In Mel Brooks’ 1968 fraud epic, "The Producers," arch-promoter Max Bialystock (portrayed by Samuel Joel "Zero" Mostel) was struck by revelation: a Broadway show that went bust could make a lot more money than a hit.

The scheme required two things: the chutzpah to sell a play many times to investors, and then finding a play so bad, so dreadful, that it was guaranteed to close after its first performance. Then keep the excess sales proceeds.

Thus Max and his frightened but greedy accountant (portrayed by Gene Wilder) sat in an empty theater thumbing through piles of rotten scripts, until the grand, "ah-HAH!!" at discovery of awful perfection: the song-and-dance production, "Springtime for Hitler."

Goldman Sachs helped to invent ABACUS 2007-AC1, a collateralized debt obligation (CDO) that billionaire hedge-funder John Paulson’s Paulson & Co. hedge fund allegedly shorted via credit default swaps (CDS).

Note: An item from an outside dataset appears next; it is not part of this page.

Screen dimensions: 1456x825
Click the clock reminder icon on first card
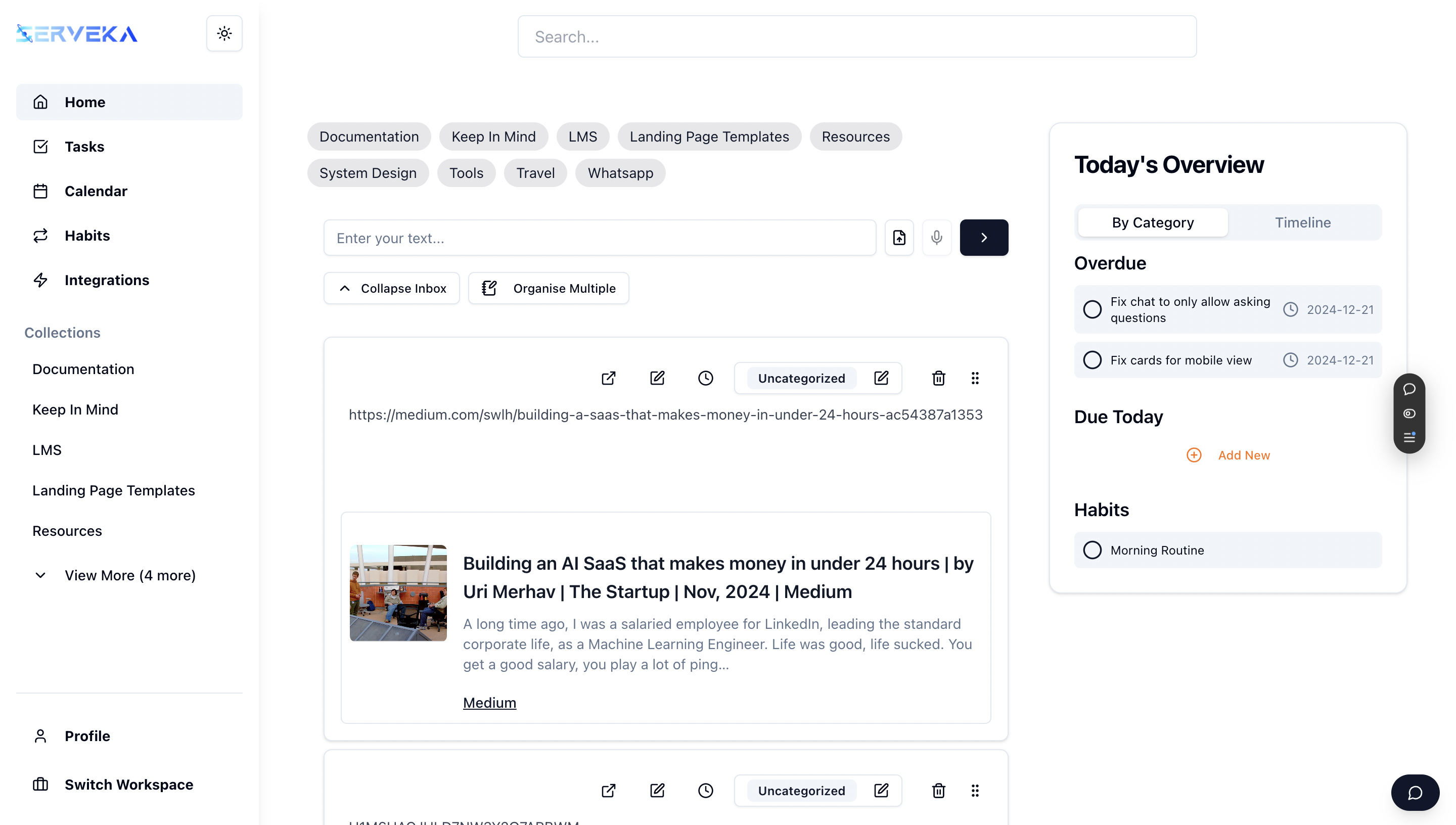[705, 378]
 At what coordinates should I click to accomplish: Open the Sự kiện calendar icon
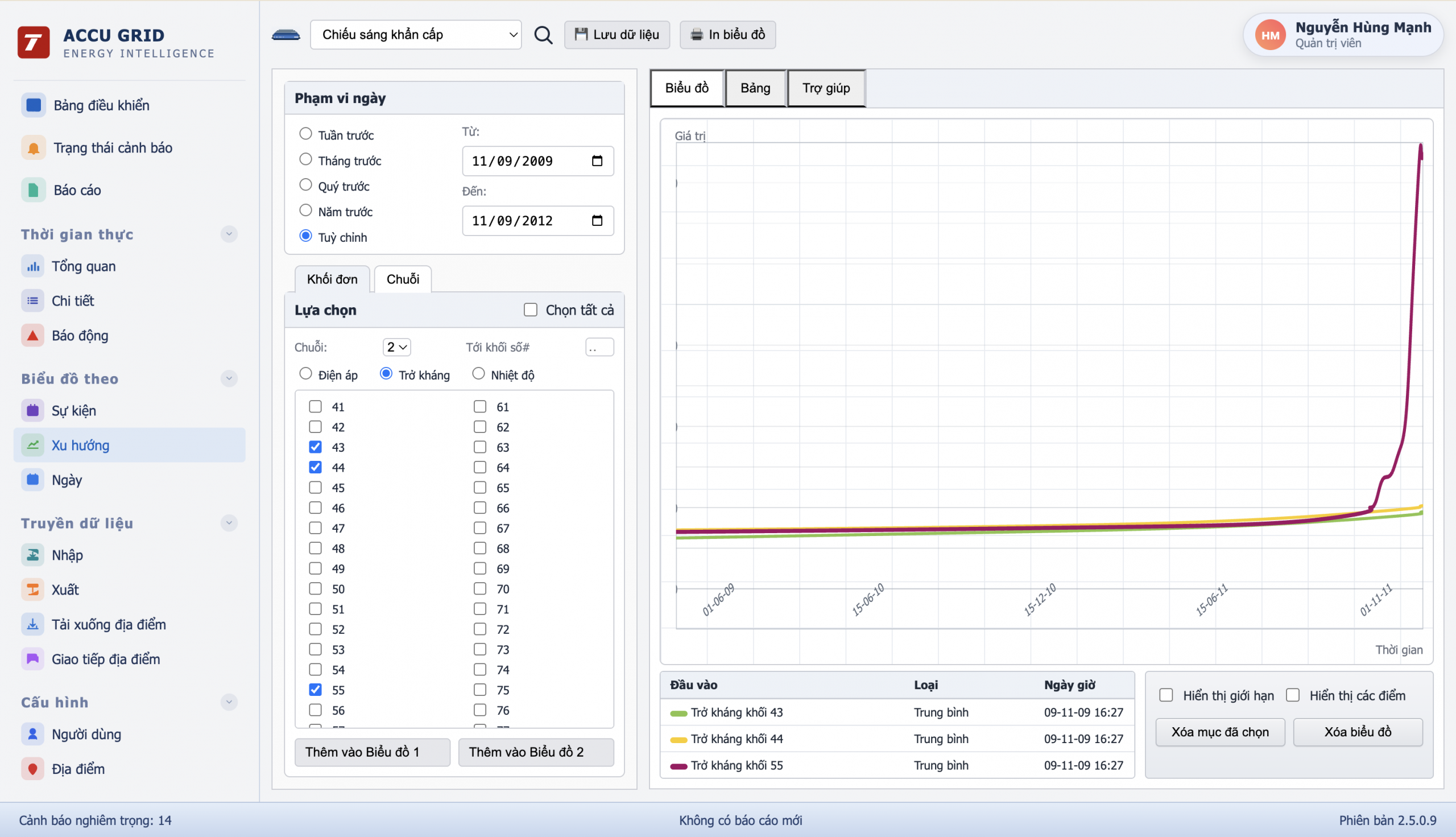(33, 410)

This CDO, parts rated AAA (huh?) by folks at Moody’s, its bad mortgages earnestly (and cluelessly?) assembled by those at ACA Management LLC, bought by those at Germany’s IKB bank, the credit default swap provided by ACA’s sister company, ACA Capital, re-issued by ABN Amro Bank and the Royal Bank of Scotland back to Goldman.

Upon the collapse of the CDO, valueless in five short months, the CDS through Goldman lost more than $840 million, most of which was allegedly paid to the Paulson & Co. hedge fund, according to an SEC complaint.

Part of Goldman’s defense: Many SEC rules do not apply in dealings with sophisticated investors. Like these. Another defense, different deal: According to Goldman’s head of German operations, Alexander Dibelius, banks "do not have an obligation to promote the public good."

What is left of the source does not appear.